This conference began with a performance proving that one of Byron’s greatest poems, The Vision of Judgment, was actually one of his greatest literary dramas. For the pre-conference dinner entertainment, Peter Cochran, the conference organiser, divided the poem into particular voices and asked one person to play the voice of each character. The result was a performance in which the voice of any single dominant narrator swiftly disappeared. Alongside poetic form, poetry as performance became one of the key discussion points of the conference during the following day.
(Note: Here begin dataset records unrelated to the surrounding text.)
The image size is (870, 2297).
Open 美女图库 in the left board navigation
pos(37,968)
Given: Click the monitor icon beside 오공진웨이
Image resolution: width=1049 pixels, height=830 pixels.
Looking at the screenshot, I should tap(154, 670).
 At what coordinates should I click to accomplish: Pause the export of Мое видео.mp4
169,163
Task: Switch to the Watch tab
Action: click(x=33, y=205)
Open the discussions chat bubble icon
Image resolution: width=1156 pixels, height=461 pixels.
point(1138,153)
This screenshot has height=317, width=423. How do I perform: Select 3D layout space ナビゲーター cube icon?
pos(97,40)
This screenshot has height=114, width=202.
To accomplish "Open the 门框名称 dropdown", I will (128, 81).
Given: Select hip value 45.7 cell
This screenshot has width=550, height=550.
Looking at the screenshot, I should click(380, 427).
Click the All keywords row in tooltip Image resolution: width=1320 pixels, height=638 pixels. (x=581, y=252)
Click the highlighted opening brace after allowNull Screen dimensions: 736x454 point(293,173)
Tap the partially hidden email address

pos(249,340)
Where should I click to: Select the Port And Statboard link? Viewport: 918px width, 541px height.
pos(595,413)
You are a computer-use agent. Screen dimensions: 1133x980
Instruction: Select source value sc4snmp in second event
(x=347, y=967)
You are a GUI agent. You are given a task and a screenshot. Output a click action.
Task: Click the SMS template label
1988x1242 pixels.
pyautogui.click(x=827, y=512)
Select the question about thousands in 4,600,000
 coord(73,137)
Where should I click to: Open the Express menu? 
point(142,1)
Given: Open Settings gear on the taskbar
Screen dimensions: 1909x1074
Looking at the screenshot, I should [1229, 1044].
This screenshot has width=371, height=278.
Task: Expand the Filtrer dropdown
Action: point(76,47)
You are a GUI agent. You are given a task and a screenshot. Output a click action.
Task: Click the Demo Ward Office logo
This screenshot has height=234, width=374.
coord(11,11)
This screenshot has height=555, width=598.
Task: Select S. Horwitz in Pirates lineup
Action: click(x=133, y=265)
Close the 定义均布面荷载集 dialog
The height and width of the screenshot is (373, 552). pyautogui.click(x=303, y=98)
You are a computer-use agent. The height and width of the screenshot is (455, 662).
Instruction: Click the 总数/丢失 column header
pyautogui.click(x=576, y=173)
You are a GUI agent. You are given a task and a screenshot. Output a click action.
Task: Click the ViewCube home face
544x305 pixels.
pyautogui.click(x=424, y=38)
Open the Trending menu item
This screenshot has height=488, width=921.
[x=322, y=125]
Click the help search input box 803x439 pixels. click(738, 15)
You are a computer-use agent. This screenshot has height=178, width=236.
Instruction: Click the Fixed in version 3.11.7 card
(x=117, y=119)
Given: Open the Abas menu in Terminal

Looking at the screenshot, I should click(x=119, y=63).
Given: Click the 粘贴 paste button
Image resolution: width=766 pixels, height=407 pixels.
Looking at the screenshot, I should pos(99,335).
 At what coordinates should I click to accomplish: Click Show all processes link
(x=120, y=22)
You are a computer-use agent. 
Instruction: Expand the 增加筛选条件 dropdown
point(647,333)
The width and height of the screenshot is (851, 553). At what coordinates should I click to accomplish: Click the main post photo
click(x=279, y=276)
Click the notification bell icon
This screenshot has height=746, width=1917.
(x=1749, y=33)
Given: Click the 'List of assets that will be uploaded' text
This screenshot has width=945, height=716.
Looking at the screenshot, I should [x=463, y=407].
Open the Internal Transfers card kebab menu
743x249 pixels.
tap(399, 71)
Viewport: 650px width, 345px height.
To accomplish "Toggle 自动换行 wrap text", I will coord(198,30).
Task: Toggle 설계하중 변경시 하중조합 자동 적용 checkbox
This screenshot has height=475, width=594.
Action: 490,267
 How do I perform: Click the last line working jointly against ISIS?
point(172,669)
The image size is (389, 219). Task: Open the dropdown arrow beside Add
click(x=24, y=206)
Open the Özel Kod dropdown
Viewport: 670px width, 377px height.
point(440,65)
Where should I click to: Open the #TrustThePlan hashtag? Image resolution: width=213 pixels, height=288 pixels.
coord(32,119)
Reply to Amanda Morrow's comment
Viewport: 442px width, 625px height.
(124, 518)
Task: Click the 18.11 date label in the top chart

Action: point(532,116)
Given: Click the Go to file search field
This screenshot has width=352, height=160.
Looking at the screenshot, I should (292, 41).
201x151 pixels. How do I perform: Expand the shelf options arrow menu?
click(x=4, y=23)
The keynote speaker, Professor Michael O’Neill (Durham), began the conference with ‘“Inextinguishable Energy”: Byron and Poetic Form’. Focused on Byron’s uses of poetic form, O’Neill denied the idea that form is a kind of poetic restriction. Instead, he argued, poetic form strays beyond aesthetic space even while occupying it, and exists as a device through which sentiment is expressed. The construction of poetic forms is a sort of cathartic therapy and aids the expression of opinions, suggesting, nevertheless, that the opinions and content of the narrative are not always the stated ones. Ultimately, form is a device and one that Byron uses to express his convictions about existentialist absorption.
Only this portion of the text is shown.